→ Exercise: Where a line in the material below has the string "Open", please report it.

== Entries supplied ==

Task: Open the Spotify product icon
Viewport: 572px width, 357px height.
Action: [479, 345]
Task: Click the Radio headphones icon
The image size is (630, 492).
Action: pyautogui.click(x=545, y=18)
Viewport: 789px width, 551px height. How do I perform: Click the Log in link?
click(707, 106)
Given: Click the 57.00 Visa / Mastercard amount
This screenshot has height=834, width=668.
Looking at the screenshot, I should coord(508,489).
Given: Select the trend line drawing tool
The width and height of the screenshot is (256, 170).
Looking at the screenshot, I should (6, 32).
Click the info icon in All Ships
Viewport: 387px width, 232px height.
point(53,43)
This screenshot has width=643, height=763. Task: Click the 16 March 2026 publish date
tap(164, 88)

===
== Entries supplied ==

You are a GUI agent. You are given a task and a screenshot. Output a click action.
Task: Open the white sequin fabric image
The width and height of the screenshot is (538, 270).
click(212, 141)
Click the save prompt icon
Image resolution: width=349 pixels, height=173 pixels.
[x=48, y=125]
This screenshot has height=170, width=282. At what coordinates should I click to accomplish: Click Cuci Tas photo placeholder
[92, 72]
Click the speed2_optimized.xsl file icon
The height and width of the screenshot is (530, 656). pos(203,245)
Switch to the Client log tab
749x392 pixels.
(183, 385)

===
== Entries supplied ==

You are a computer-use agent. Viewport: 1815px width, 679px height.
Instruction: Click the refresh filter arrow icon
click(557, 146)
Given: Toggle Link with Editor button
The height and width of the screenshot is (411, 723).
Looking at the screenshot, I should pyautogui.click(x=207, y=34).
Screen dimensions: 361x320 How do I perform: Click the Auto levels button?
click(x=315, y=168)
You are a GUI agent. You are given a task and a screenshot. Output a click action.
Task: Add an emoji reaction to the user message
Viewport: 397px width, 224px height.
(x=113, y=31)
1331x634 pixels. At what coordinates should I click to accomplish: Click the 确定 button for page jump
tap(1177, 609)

===

→ Response area:
Task: Open the Spotify product icon
Task: Open the white sequin fabric image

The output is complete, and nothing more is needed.